According to Rhoads’ sister, Kathy, Osbourne had a way with words when it came to describing the genius of Rhoads. “Ozzy once said Randy was somebody that comes to this planet and bursts off like a shooting star,” Kathy once told Guitar Player, going on to explain that he never played the same lick twice and always preferred to approach the stage like it was his own personal creative outlet.
But Osbourne knew long before these shining moments just how much of a gem he actually was. People had their reservations, but seeing him in the flesh was enough to dispel all suspicions that he wasn’t cut out for the job. As Kathy observed, “When he recorded those albums, he was 21 or 22. He triple-tracked his solos. Ozzy told him, ‘Nobody can do that!’ Well, Randy could. That was just the genius of Randy.”
Double-tracking is the most common approach for lead and rhythm guitars as it gives it a fuller sound. The more nuanced and intricate the player, like Rhoads, the less likely they are to opt for conventional approaches. Given that he was adamant about triple-tracking, this proved just how meticulous and deliberate he was, too. It’s probable, though, that Rhoads felt free from the constraints of having to ever repeat himself if something got too technical, especially given how much he switched things up whenever he took his work to the stage.

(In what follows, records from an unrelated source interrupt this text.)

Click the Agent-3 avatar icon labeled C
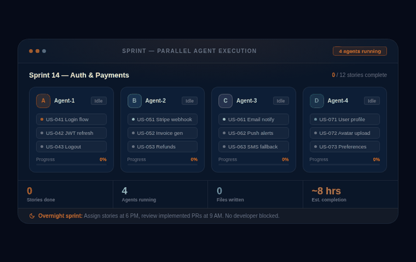 225,101
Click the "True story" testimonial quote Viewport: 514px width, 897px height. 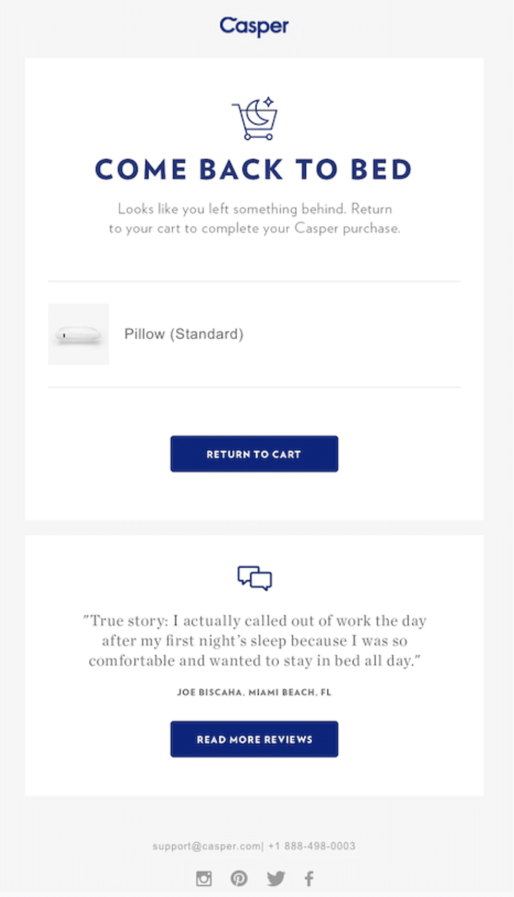255,640
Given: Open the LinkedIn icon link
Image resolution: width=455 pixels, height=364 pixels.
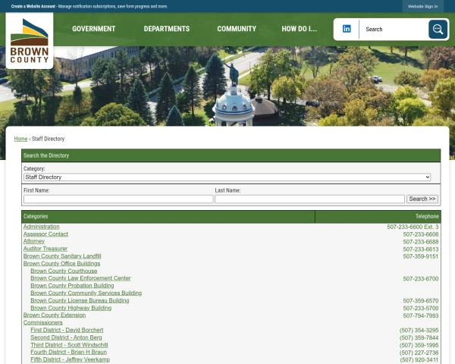Looking at the screenshot, I should (x=347, y=29).
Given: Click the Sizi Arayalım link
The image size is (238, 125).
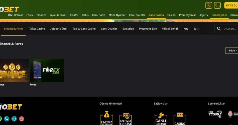Looking at the screenshot, I should 219,15.
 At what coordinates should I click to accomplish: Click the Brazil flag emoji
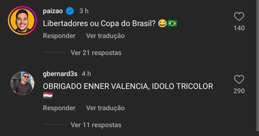point(172,23)
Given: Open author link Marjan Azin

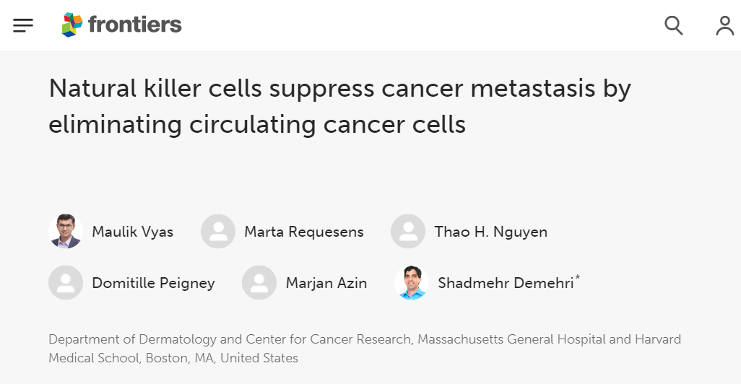Looking at the screenshot, I should click(326, 284).
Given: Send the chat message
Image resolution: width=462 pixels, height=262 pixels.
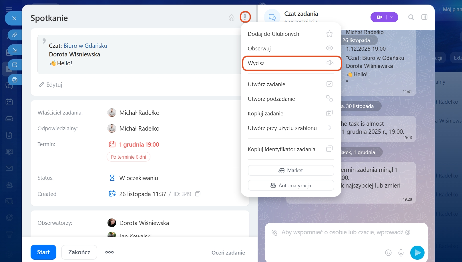Looking at the screenshot, I should point(417,252).
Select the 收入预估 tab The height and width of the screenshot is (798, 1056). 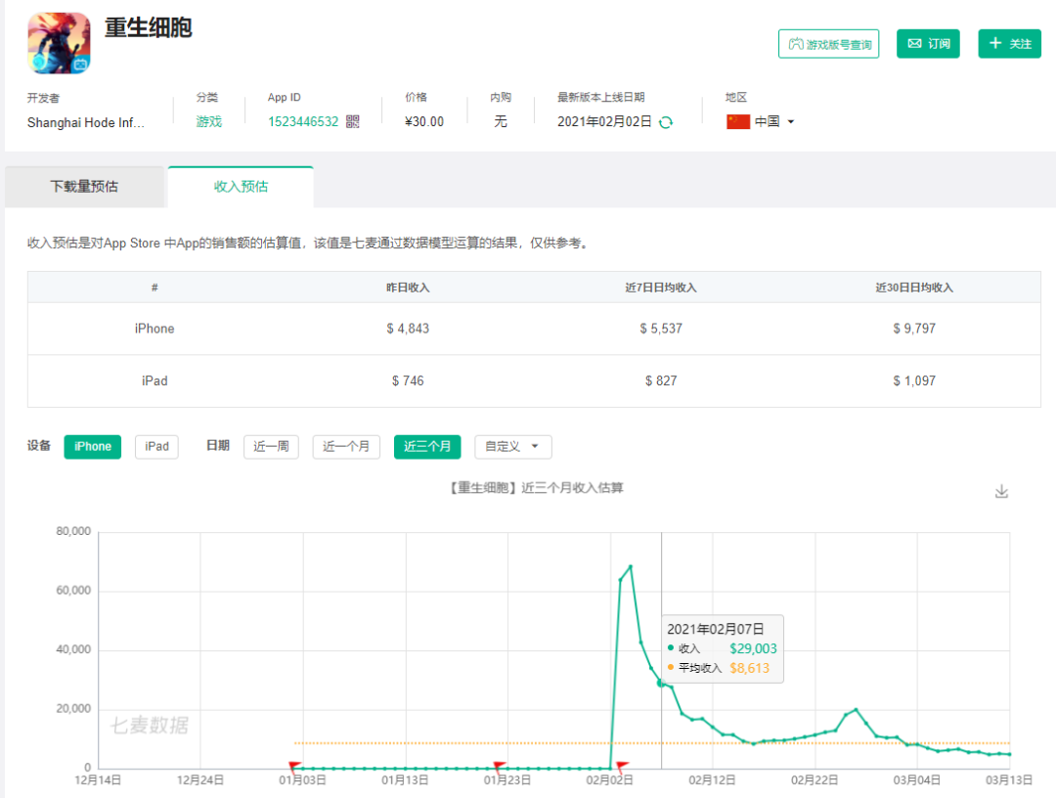click(x=241, y=187)
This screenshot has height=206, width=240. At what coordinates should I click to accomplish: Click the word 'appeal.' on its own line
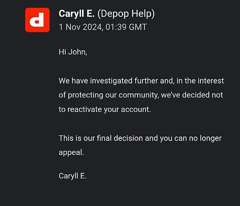point(71,153)
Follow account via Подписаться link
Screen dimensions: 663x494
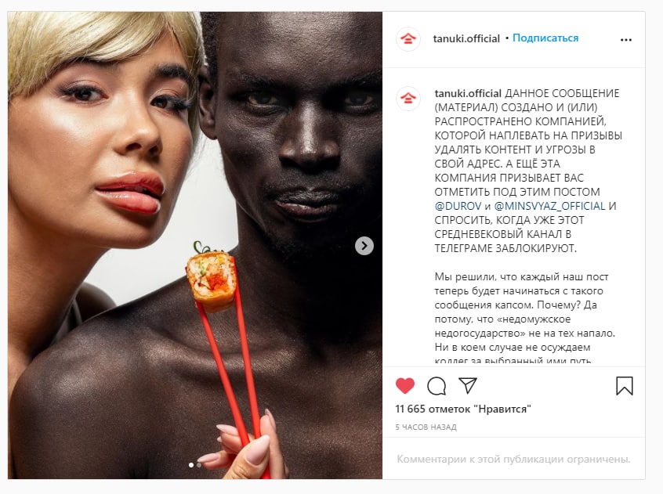point(545,38)
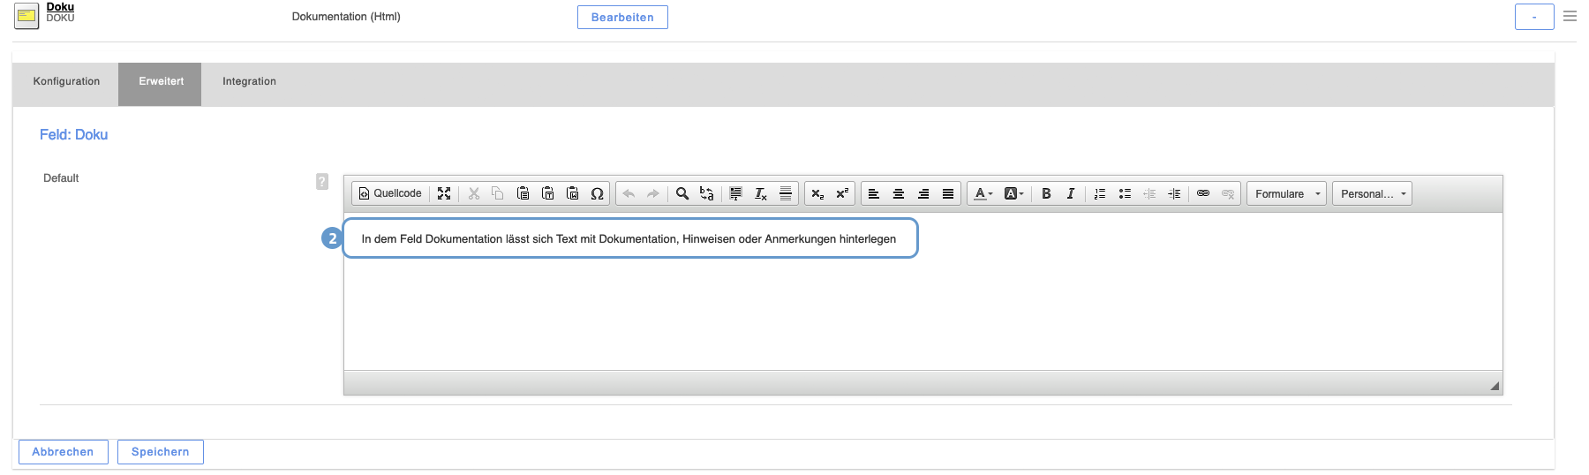The image size is (1589, 475).
Task: Expand the Personal… dropdown
Action: click(x=1372, y=193)
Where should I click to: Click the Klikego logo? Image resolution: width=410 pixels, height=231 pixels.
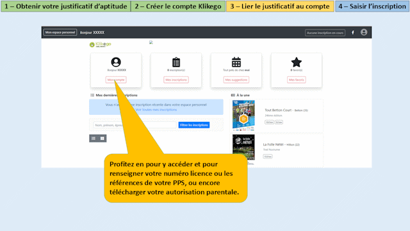coord(101,44)
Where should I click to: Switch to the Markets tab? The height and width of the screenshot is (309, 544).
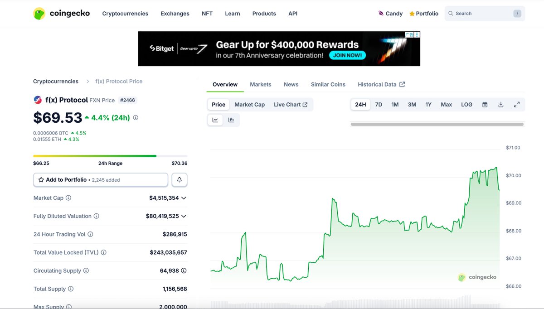(x=260, y=84)
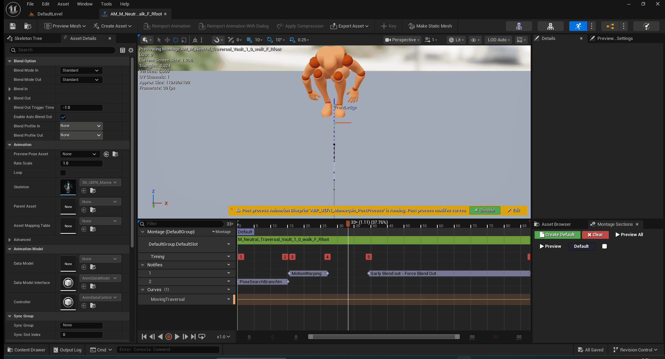Toggle the Default section loop checkbox

(604, 246)
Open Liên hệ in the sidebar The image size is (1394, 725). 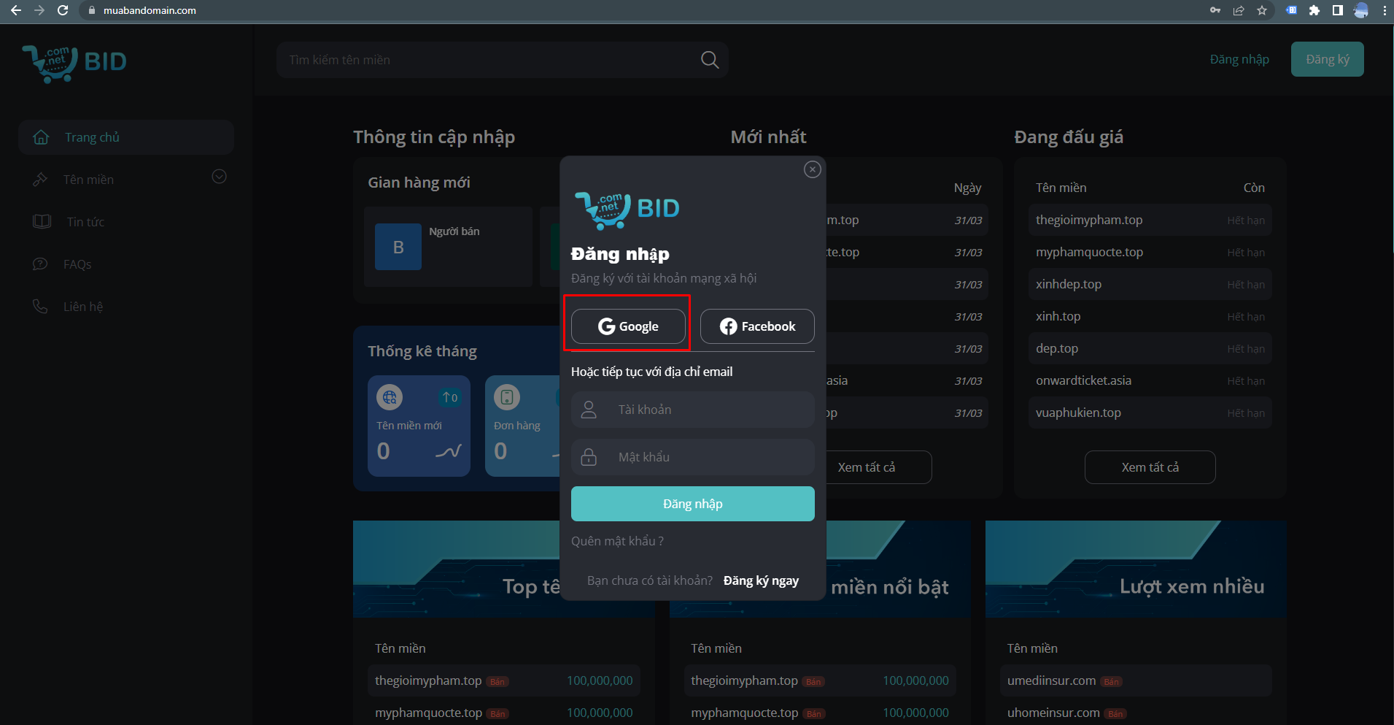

Osbourne clearly saw genius in everything he did, even in moments when he lacked consistency. It was that palpable energy he took everywhere, in songs like ‘Crazy Train’, when even after the umteenth listen, you’re almost still waiting for something new to happen. Most of this magic comes from Osbourne’s delivery on its own, but part of that no doubt came from that foundational Rhoads-inspired chemistry that made it feel raw no matter what.